What to do:
From the material below, arrange everything from the line containing "You are a computer-use" down to the end of the material as a numbered list, skipping blank lines. Leave the pictures out of your answer.

[Records]

- - -

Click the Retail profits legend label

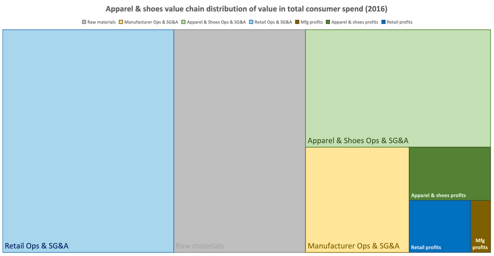click(x=400, y=22)
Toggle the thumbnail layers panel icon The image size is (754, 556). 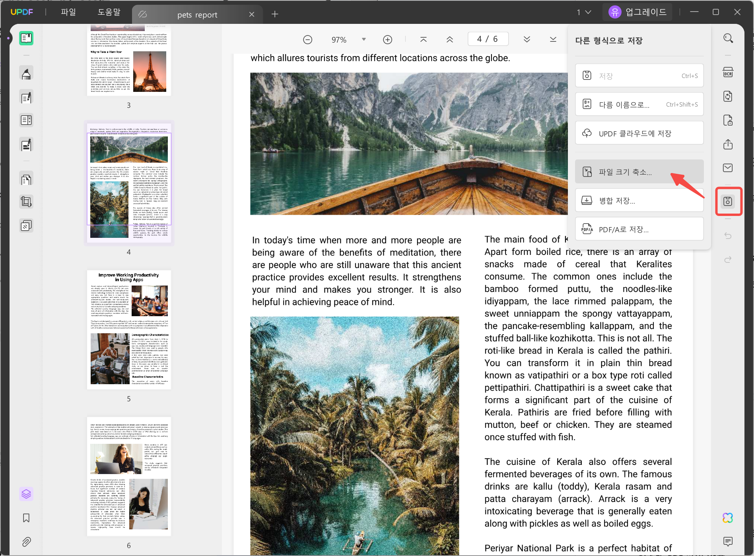point(26,494)
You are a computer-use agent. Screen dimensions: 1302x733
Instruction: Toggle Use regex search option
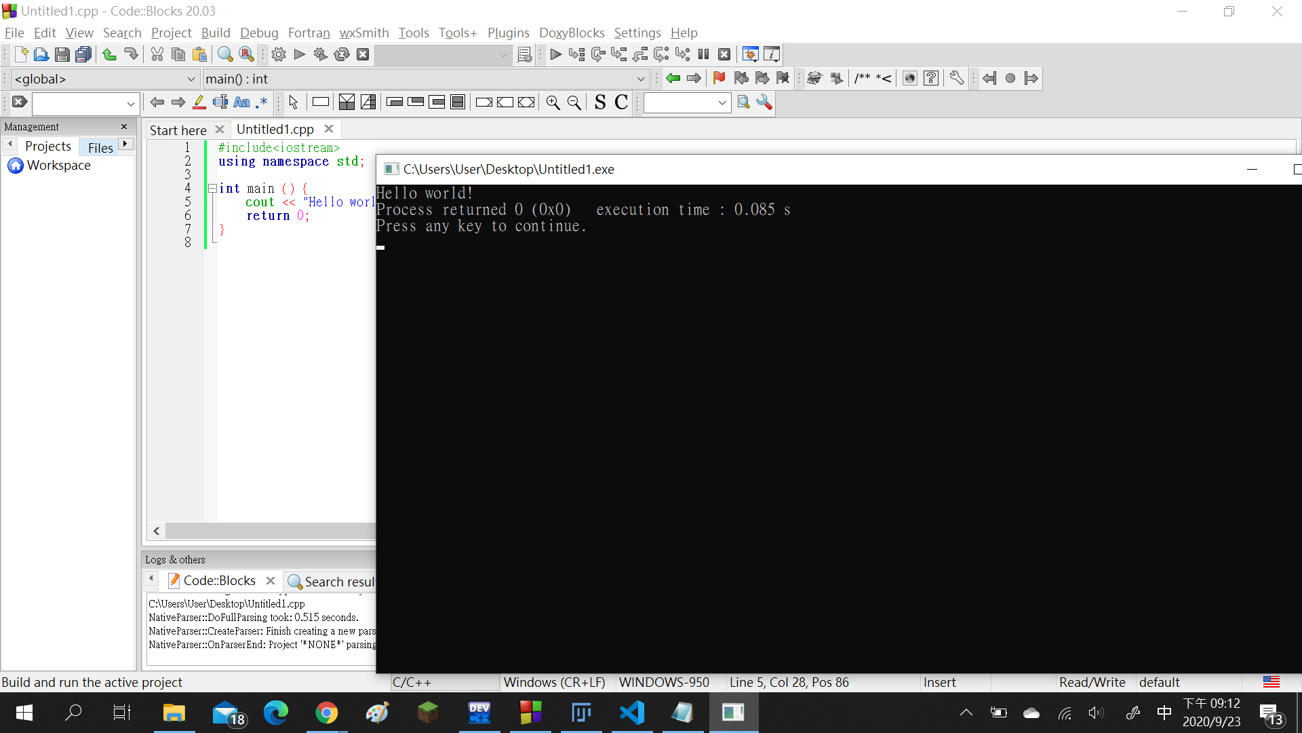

- - -

Reply to the exercise:
1. You are a computer-use agent. Screen dimensions: 1302x733
2. Instruction: Toggle Use regex search option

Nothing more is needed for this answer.